Un sacerdote católico se dirige a Roma cuando se encuentra con un viejo amigo de la infancia.
“¡Dios mío, María!”, le dice. “¿Cómo has estado?”
“Oh, podría estar mejor”, dice ella. “Mi marido Robert y yo llevamos quince años intentando tener hijos, pero somos estériles”.
“Lo siento mucho”, dice el sacerdote. “Estoy de peregrinación en Roma, y prometo encender una vela por ti en la gran catedral”.
María le da las gracias y, tras charlar un poco más, se separan.
Cinco años más tarde, el sacerdote está cenando cuando llaman a su puerta. La abre y, para su sorpresa, es el marido de Mary, Robert.
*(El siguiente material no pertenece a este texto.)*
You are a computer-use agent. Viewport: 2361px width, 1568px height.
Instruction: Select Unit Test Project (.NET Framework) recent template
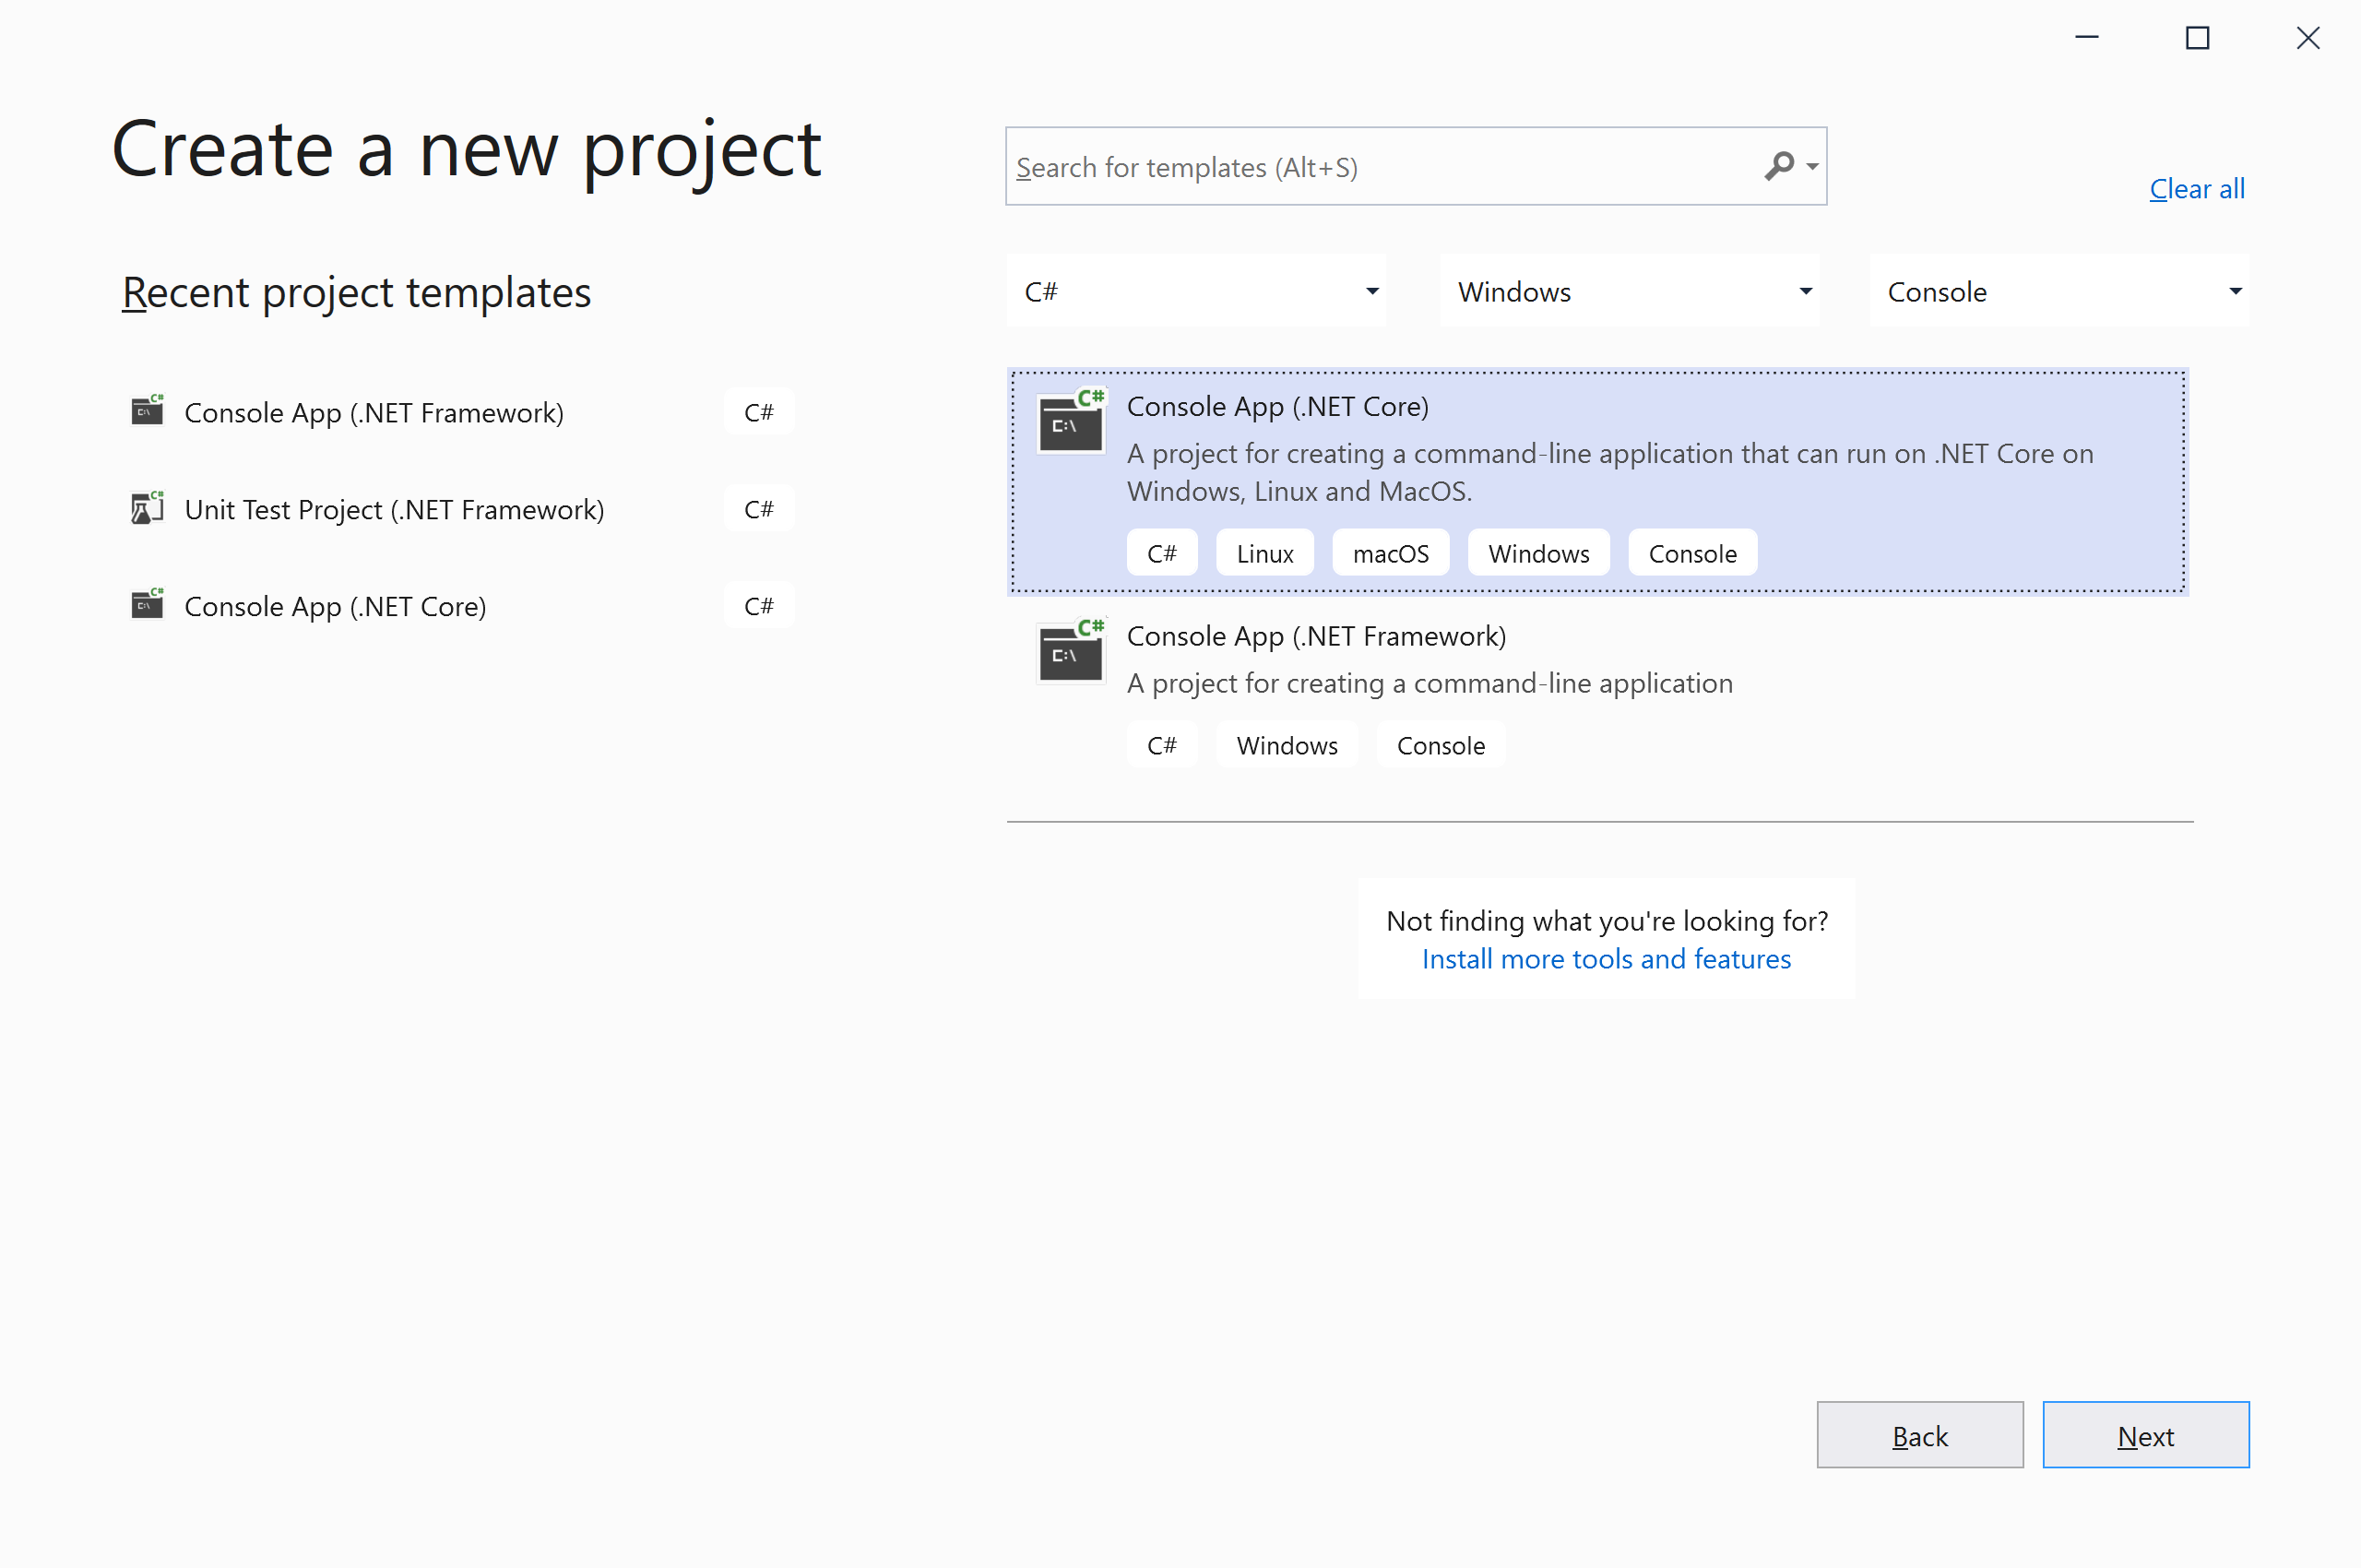394,509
“¡Me alegro tanto de haberte encontrado!”, exclama. “¿Recuerdas aquella vela que encendiste para Mary, hace años? Pues Mary y yo tenemos dos pares de gemelos y un par de trillizos, y acabo de enterarme de que está embarazada de cuatrillizos”.
Robert le entrega al cura un billete a Roma con todos los gastos pagados.
“¡Dios mío, Robert!”, dice el cura. “Tu alegría es mi alegría. No necesitabas darme un regalo de agradecimiento”.
“Oh no, no es un agradecimiento”, dice Robert,…
“Es para que puedas apagar esa maldita vela”.